Crozza e vongole

I dipendenti pubblici vanno in malattia quattro volte di più dei privati. Che negli uffici pubblici ci sono più spifferi?” (Maurizio Crozza)

Flex:”Crozza lo “spifferatore”, il peccato prima del peccatore.
Il giullare di corte ben pagato per alimentare liberamente con le risate il conflitto pubblico (fannullone e parassita) – privato (bello, laborioso, sfruttato) e l’odio profondo per il Politico (inetto e affarista a prescindere) da sostituire sempre con Più Mercato e Più Tecnocrazia (antipolitica) e Più Dittatura Finanziaria, tra i principali mali del nostro secolo, modello economico su cui politica, informazione, intellettuali, vip dello spettacolo, pubblico e privato sono in maggioranza assoluta servilmente allineati e corrotti”.

Il peccato, ben prima del peccatore.
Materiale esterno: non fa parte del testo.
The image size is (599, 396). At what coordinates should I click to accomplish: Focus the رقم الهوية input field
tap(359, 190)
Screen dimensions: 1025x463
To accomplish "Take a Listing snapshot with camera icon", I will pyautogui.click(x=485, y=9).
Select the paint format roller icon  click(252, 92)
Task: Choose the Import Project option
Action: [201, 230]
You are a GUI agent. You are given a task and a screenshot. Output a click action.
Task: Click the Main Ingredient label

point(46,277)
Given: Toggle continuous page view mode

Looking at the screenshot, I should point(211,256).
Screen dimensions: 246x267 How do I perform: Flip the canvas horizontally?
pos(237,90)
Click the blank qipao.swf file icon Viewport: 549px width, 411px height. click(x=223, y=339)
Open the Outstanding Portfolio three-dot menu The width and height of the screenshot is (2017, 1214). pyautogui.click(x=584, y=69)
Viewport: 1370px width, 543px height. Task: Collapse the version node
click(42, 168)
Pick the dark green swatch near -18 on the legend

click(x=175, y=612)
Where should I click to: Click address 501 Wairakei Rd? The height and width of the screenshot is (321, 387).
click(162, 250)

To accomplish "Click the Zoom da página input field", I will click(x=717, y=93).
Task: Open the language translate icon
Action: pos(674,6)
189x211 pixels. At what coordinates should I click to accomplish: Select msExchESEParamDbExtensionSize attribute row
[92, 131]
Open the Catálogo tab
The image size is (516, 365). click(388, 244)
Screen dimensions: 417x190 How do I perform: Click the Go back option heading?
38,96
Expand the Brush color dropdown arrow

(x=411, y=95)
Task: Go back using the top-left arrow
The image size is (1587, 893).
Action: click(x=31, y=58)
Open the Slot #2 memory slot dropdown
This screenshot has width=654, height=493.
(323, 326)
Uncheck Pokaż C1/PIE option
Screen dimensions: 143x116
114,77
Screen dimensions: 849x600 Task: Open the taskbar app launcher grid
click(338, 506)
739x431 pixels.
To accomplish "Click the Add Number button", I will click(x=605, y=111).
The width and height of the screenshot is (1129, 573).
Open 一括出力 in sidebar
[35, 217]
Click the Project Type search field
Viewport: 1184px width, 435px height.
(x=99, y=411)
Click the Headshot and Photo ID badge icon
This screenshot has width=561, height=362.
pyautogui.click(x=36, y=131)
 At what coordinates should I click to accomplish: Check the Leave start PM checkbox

Cercherò di conseguenza di non cadere nell’inganno e dirò per prima cosa che Maurizio Crozza possiede un robusto talento ed è animato dalle migliori intenzioni. Roberto Benigni possiede un grande talento ed è animato da buone intenzioni. Vauro possedeva un discreto talento, a volte riesce a riacciuffarlo per i capelli, è molto permaloso (simile a certi uomini di potere ha la querela facile verso chi, attaccato con vigore in una sua vignetta, rimanda l’accusa al mittente) e sembra animato dalle buone intenzioni di una tradizione che fatica a riportare viva sulla carta da disegno. Dario Fo possedeva grandi intuizioni e ora prova in modo forse ancor più faticoso (e nebuloso) a declinarle contro un re (e un vescovo, un sacrista, un sciur) i quali – negli ultimi trent’anni – hanno prestato una parte del loro immaginario proprio ai giullari che avrebbero dovuto smutandarli. Tutti animati da capacità non comuni e buone intenzioni, e tuttavia nessuno (Crozza, Fo, Benigni, Vauro e così via) davvero in grado di turbare il potere oltre la singola persona che occasionalmente lo incarna, e questo perché il loro linguaggio non lascia immaginare mondi altri da quello che il potere stesso fabbrica proprio sotto i nostri piedi per perpetuarsi“.